> [Action item] From the entries that follow, copy every line with the word "computer".

Collected data entries
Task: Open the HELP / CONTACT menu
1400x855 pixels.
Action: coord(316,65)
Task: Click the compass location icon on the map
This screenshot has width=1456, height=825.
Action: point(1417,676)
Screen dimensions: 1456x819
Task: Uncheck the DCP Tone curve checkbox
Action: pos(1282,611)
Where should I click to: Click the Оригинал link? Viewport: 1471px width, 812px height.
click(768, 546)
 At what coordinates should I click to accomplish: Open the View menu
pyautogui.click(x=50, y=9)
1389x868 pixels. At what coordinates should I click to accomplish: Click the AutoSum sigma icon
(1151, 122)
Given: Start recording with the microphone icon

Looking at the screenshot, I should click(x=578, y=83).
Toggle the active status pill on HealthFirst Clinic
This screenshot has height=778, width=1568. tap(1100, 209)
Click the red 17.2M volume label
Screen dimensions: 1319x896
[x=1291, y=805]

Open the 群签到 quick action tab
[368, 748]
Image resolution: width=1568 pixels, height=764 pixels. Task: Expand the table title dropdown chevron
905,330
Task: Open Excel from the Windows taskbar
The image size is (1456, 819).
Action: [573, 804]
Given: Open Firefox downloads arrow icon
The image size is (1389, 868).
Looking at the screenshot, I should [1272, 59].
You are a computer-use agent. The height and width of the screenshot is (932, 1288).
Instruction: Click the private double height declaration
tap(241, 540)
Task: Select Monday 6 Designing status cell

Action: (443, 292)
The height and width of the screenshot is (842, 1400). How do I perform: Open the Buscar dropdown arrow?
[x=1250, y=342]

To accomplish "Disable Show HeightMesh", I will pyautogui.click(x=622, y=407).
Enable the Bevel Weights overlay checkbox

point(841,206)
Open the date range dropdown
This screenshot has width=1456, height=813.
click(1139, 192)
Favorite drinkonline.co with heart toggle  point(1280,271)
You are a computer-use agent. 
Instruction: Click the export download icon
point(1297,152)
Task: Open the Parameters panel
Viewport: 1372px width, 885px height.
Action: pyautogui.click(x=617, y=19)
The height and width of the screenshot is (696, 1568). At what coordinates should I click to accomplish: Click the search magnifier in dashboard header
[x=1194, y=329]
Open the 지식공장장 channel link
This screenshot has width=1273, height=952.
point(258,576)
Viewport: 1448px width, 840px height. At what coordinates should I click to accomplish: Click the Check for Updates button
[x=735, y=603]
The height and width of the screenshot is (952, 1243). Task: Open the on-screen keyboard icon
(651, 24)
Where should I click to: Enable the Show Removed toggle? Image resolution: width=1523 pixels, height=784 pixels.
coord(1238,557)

> [Solution]
You are a computer-use agent. The height and width of the screenshot is (932, 1288).
You are a computer-use agent. 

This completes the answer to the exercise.